Particulièrement dans les maisons d'arrêt lyonnaises, l'été est par nature une période très difficile. Les données du problème sont connues. Que ce soit Saint-Paul/Saint-Joseph (pour les hommes) ou Montluc (pour les femmes), les prisons vétustes sont à la limite de l'insalubrité. Les températures caniculaires qui règnent dans les cellules ajoutées aux odeurs pestilentielles rendent les conditions de détention insupportables. A cela, il faut ajouter l'absence d'activités en cette période estivale et surtout la surpopulation. Trois voire quatre personnes s'entassent dans des cellules de 9 m2. Début juin, on comptait ainsi 794 détenus pour 350 places à Saint-Paul/Saint-Joseph et 54 détenues pour 26 places à Montluc. Une surpopulation carcérale qui a, en plus, tendance a augmenter à partir du printemps en raison de l'anticipation des grâces. "Les grâces collectives ont très certainement une influence sur les juges et les jurés, qui du coup, prononcent des peines à la hausse, analyse l'avocat François Saint-Pierre".

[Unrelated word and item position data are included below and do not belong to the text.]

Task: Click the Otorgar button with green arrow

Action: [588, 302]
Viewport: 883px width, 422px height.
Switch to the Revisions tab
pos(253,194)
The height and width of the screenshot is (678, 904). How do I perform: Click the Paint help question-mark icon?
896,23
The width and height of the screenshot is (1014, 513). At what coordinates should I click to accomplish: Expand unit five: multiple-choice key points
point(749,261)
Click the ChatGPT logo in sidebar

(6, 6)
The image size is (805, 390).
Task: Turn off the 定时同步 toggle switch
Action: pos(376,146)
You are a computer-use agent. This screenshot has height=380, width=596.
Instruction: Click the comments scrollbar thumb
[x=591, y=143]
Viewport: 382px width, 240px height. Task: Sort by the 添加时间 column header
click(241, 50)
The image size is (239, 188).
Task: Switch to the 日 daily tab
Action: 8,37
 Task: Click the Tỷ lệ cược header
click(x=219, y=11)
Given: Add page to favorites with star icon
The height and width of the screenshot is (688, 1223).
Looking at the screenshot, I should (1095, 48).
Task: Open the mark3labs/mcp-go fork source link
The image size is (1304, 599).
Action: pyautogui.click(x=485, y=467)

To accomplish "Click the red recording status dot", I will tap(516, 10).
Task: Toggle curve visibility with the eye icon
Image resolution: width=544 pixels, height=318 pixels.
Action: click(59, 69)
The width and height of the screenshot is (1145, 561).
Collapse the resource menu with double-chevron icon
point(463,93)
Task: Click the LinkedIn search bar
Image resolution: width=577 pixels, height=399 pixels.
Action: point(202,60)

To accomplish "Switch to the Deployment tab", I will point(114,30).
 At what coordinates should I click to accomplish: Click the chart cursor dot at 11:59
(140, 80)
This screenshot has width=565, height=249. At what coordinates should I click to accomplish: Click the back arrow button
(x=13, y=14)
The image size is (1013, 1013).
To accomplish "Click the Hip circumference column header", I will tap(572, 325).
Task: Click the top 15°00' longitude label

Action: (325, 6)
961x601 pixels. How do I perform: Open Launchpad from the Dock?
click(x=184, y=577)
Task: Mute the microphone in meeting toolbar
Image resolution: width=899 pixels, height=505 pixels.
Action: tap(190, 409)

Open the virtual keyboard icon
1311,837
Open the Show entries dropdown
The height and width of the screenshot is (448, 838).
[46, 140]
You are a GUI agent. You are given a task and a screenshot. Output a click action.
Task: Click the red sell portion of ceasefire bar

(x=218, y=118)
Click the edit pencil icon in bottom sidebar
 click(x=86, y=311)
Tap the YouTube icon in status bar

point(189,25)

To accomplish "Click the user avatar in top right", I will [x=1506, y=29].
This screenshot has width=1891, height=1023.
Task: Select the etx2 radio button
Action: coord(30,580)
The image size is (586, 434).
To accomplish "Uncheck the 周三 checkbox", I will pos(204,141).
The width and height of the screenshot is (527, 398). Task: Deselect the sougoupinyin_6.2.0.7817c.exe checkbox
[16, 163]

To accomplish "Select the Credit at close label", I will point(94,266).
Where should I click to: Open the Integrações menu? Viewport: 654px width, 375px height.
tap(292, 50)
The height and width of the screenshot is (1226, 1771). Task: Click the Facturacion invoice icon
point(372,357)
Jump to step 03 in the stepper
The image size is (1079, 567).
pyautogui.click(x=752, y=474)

A Lyon, leur suppression risque d'être d'autant plus difficile à supporter pour des détenus qu'ils les considèrent comme des aménagements de peines. Ils savent en effet pertinemment que les juges d'application des peines lyonnais sont plutôt répressifs : "Les grâces présidentielles venaient contrebalancer des conditions drastiques d'accès aux semi-libertés et aux libertés conditionnelles" analyse Julien Ferrand, juge, membre du Syndicat de la magistrature.
Emeutes ?
Les ferments d'une révolte sont réunis. Aura-t-elle lieu ? Pour l'ancien détenu Eric Jaillat, il ne fait aucun doute, "Les prisons vont connaître des émeutes . Ça va très vite. Il suffit de deux/trois leaders qui s'organisent pour prendre les clés des surveillants. En quelques minutes, ils ont ouvert les cellules. Après, il est difficile de ne pas participer au mouvement. Il n'y a plus que les CRS et les équipes d'intervention spéciales (les ERIS) pour reprendre la prison". Le principal syndicat de surveillant, l'UFAP, est persuadé, au contraire, que les prisons lyonnaises connaîtront des "mouvements d'humeur" mais pas de mutineries. "Ce sont des détenus qui refusent de remonter de promenade ou qui cassent leur cellule, précise le secrétaire régional de l'UFAP, Jean-Jacques Deflandre. Il s'agit de mouvements spontanés qui peuvent tourner à l'émeute s'ils sont axés sur un modèle revendicatif. Mais trop de détenus sont habituellement exclues de ces grâces pour que ça prenne de l'ampleur". Le juge Julien Ferrand ne croit pas non plus à des émeutes : "Plus qu'auparavant. Les détenus sont empêtrés dans leurs difficultés personnelles et assommés par les cachets. Je les vois donc mal se révolter". Un autre facteur joue en faveur du calme dans les prisons : la chaleur. Si les températures restent à un niveau automnal, les conditions de détention seront rendues un peu moins insupportables. Mais les tensions peuvent rapidement remonter avec le mercure.
C'est dans les maisons d'arrêt que le risque d'émeute est jugé le plus élevé.
On le comprend. Avec un taux d'occupation de 227 % les prisons lyonnaises, Trois à quatre détenus doivent s'entasser dans 9 m2.